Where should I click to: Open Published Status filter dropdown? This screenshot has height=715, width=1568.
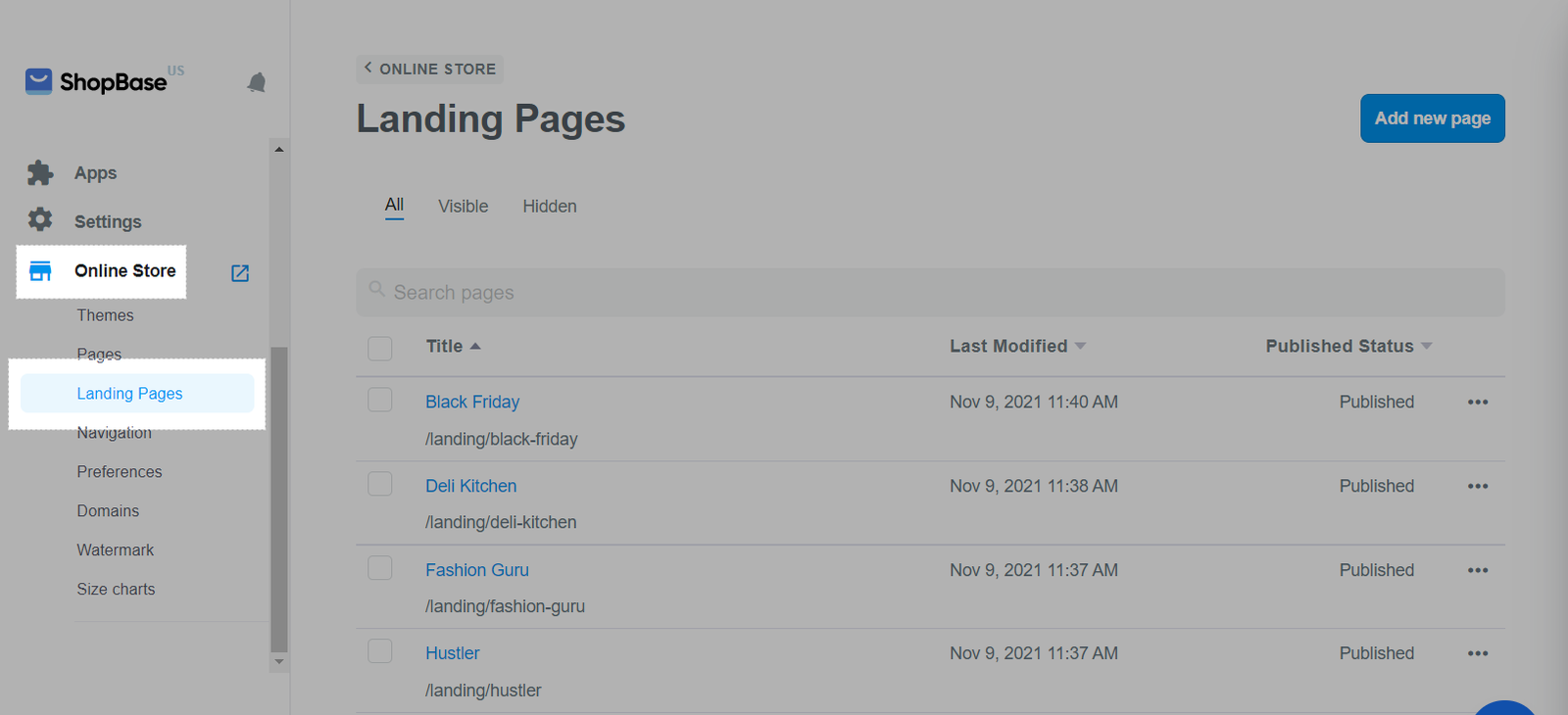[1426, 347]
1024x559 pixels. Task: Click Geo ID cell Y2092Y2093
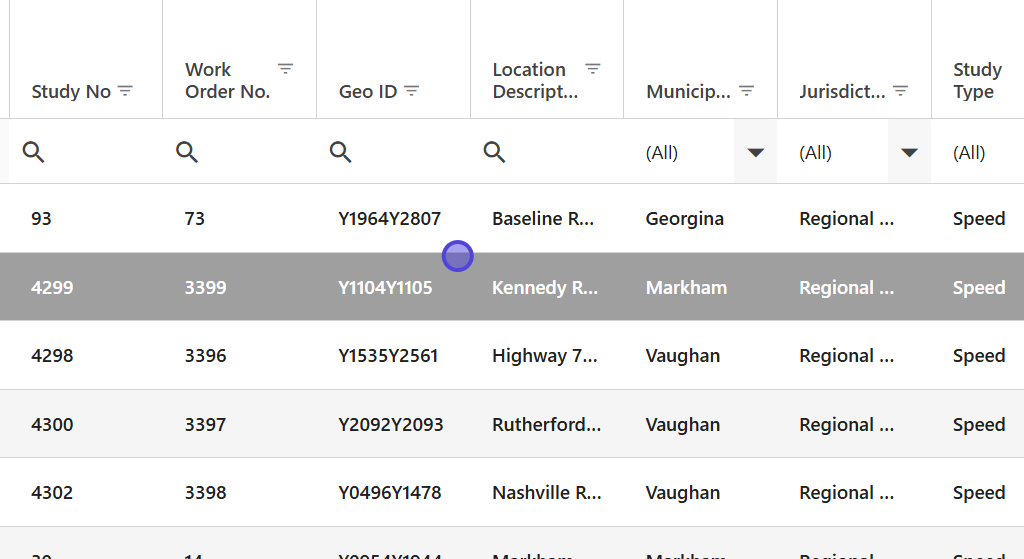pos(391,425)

* * *

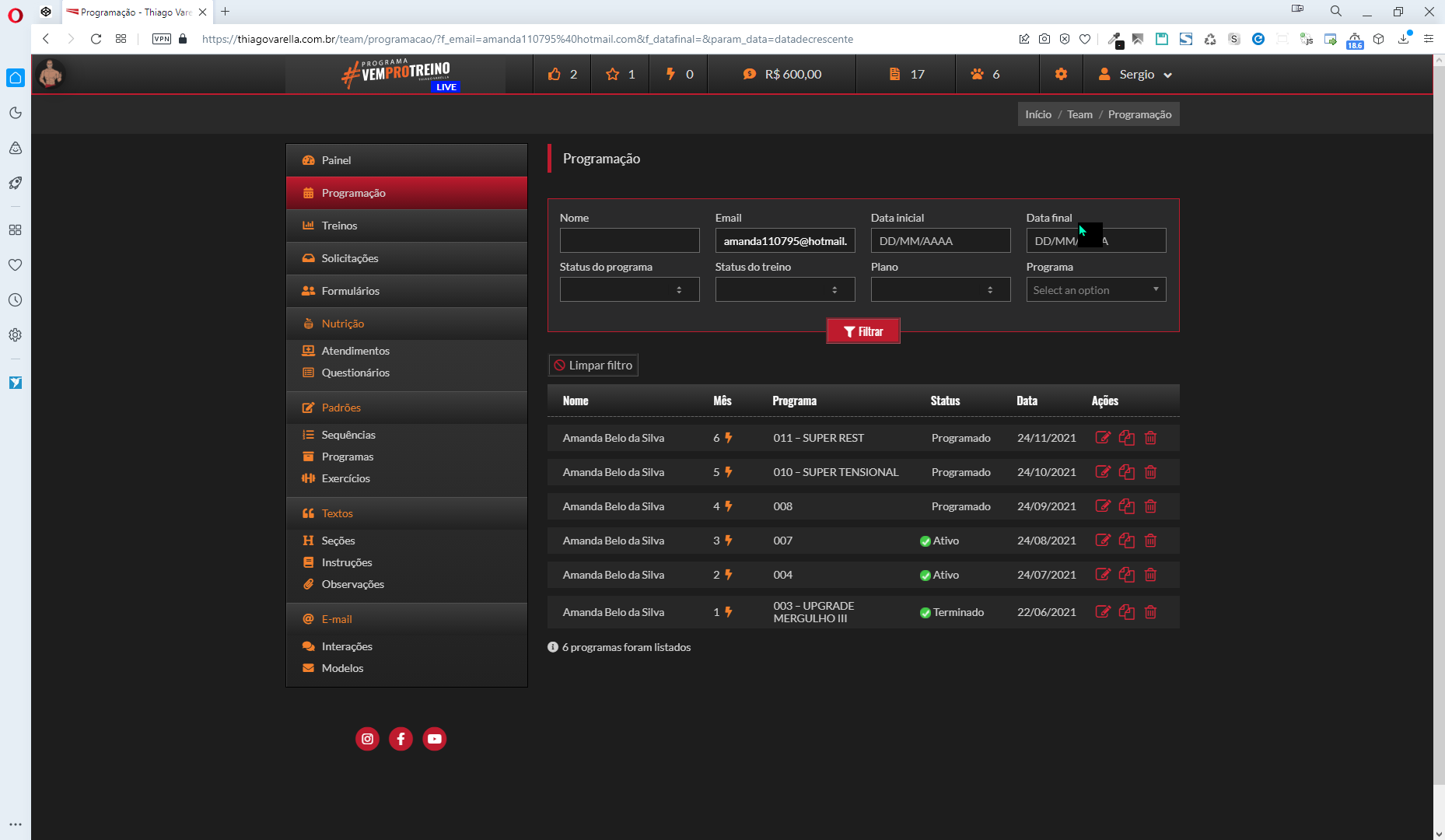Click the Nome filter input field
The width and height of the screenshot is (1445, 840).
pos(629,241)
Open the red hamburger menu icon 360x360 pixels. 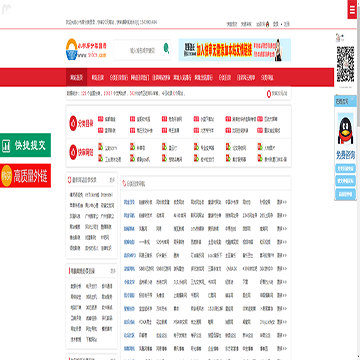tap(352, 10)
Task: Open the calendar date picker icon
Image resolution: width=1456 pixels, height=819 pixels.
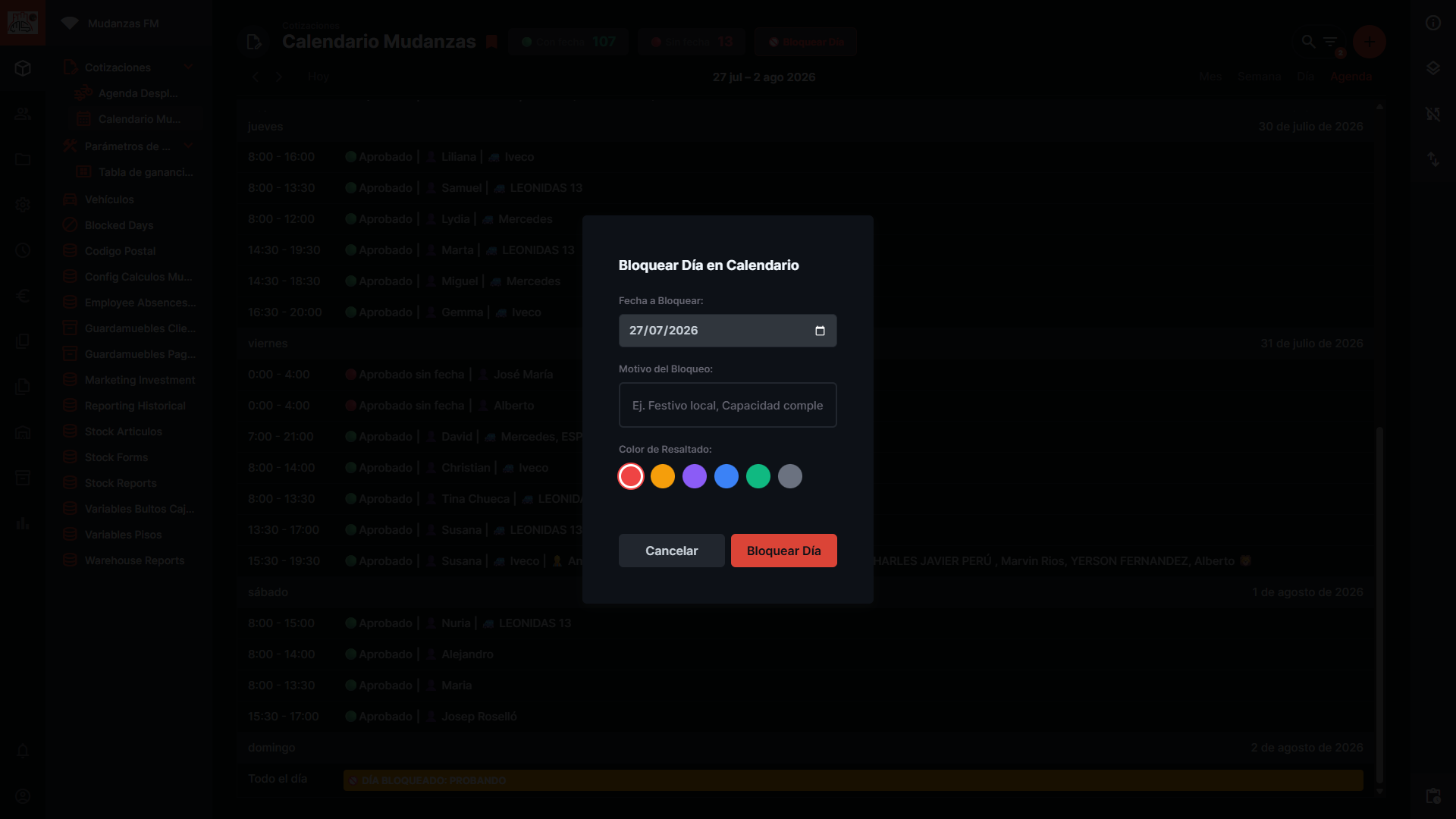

==

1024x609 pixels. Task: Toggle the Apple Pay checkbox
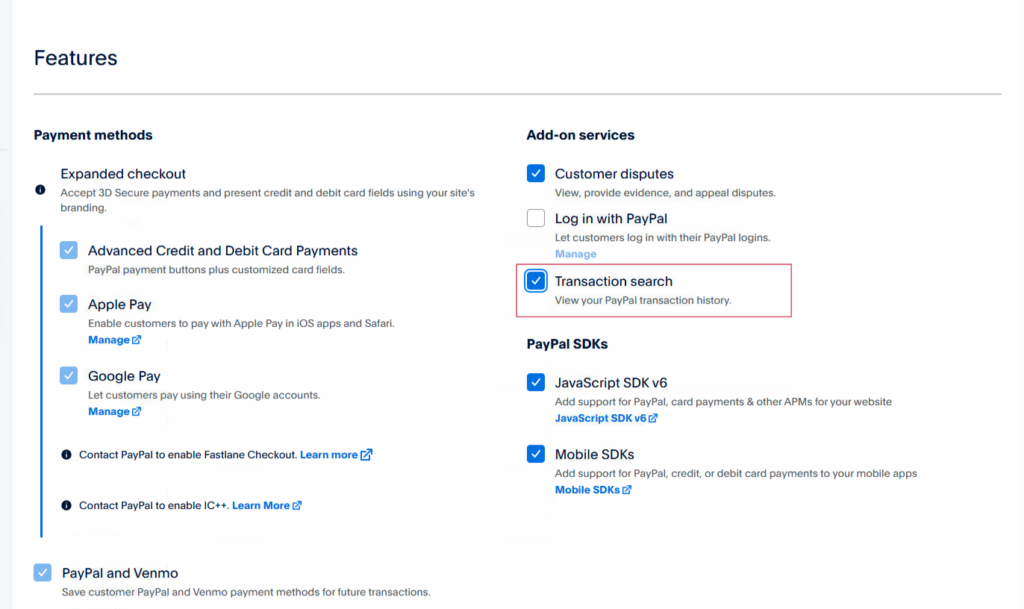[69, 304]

Aim of the task »
Transcribe each line of the data above, unaltered, from the one where "Task: Open the calendar date picker icon" appears to the one where "Image resolution: width=1456" appears, inclusive of both.

Output for this exercise »
Task: Open the calendar date picker icon
Image resolution: width=1456 pixels, height=819 pixels.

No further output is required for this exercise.